#### Extracted entries:
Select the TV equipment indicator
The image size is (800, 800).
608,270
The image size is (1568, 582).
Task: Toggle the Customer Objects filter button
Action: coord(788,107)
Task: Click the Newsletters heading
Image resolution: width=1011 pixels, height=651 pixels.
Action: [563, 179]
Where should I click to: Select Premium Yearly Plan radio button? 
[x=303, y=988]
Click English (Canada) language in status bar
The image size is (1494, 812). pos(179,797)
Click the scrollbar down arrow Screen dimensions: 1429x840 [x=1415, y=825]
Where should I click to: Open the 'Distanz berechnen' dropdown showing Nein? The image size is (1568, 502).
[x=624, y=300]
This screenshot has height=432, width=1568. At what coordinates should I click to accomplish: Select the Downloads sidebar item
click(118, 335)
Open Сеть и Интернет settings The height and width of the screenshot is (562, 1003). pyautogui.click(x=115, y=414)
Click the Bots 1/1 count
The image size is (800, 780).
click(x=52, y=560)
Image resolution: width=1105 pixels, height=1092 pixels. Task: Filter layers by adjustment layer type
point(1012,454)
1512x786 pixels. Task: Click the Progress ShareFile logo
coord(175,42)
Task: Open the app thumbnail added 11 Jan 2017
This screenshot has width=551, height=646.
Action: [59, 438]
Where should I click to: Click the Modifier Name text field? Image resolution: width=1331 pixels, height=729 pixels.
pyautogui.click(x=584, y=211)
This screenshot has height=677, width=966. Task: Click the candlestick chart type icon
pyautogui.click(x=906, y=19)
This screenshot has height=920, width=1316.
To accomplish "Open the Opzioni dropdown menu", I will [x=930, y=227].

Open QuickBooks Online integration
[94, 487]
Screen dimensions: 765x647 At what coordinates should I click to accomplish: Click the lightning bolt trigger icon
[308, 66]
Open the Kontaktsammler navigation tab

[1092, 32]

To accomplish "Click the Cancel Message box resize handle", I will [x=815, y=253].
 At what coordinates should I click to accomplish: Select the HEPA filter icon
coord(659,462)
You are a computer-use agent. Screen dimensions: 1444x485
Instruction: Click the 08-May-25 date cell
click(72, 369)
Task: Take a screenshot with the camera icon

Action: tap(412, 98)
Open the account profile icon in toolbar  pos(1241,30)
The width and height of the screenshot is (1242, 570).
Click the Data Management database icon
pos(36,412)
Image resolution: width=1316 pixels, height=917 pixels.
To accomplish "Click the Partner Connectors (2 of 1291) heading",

#### Action item:
Every entry above must be copied exactly.

#### Solution to this exercise:
Select the TV equipment indicator
The image size is (800, 800).
608,270
The image size is (1568, 582).
Task: Toggle the Customer Objects filter button
Action: coord(788,107)
Task: Click the Newsletters heading
Image resolution: width=1011 pixels, height=651 pixels.
Action: [563, 179]
Where should I click to: Select Premium Yearly Plan radio button? 
[x=303, y=988]
Click English (Canada) language in status bar
The image size is (1494, 812). pos(179,797)
Click the scrollbar down arrow Screen dimensions: 1429x840 [x=1415, y=825]
Where should I click to: Open the 'Distanz berechnen' dropdown showing Nein? The image size is (1568, 502).
[x=624, y=300]
This screenshot has height=432, width=1568. At what coordinates should I click to accomplish: Select the Downloads sidebar item
click(118, 335)
Open Сеть и Интернет settings The height and width of the screenshot is (562, 1003). pyautogui.click(x=115, y=414)
Click the Bots 1/1 count
The image size is (800, 780).
click(x=52, y=560)
Image resolution: width=1105 pixels, height=1092 pixels. Task: Filter layers by adjustment layer type
point(1012,454)
1512x786 pixels. Task: Click the Progress ShareFile logo
coord(175,42)
Task: Open the app thumbnail added 11 Jan 2017
This screenshot has width=551, height=646.
Action: [59, 438]
Where should I click to: Click the Modifier Name text field? Image resolution: width=1331 pixels, height=729 pixels.
pyautogui.click(x=584, y=211)
This screenshot has height=677, width=966. Task: Click the candlestick chart type icon
pyautogui.click(x=906, y=19)
This screenshot has height=920, width=1316.
To accomplish "Open the Opzioni dropdown menu", I will [x=930, y=227].

Open QuickBooks Online integration
[94, 487]
Screen dimensions: 765x647 At what coordinates should I click to accomplish: Click the lightning bolt trigger icon
[308, 66]
Open the Kontaktsammler navigation tab

[1092, 32]

To accomplish "Click the Cancel Message box resize handle", I will [x=815, y=253].
 At what coordinates should I click to accomplish: Select the HEPA filter icon
coord(659,462)
You are a computer-use agent. Screen dimensions: 1444x485
Instruction: Click the 08-May-25 date cell
click(72, 369)
Task: Take a screenshot with the camera icon

Action: tap(412, 98)
Open the account profile icon in toolbar  pos(1241,30)
The width and height of the screenshot is (1242, 570).
Click the Data Management database icon
pos(36,412)
Image resolution: width=1316 pixels, height=917 pixels.
To accomplish "Click the Partner Connectors (2 of 1291) heading",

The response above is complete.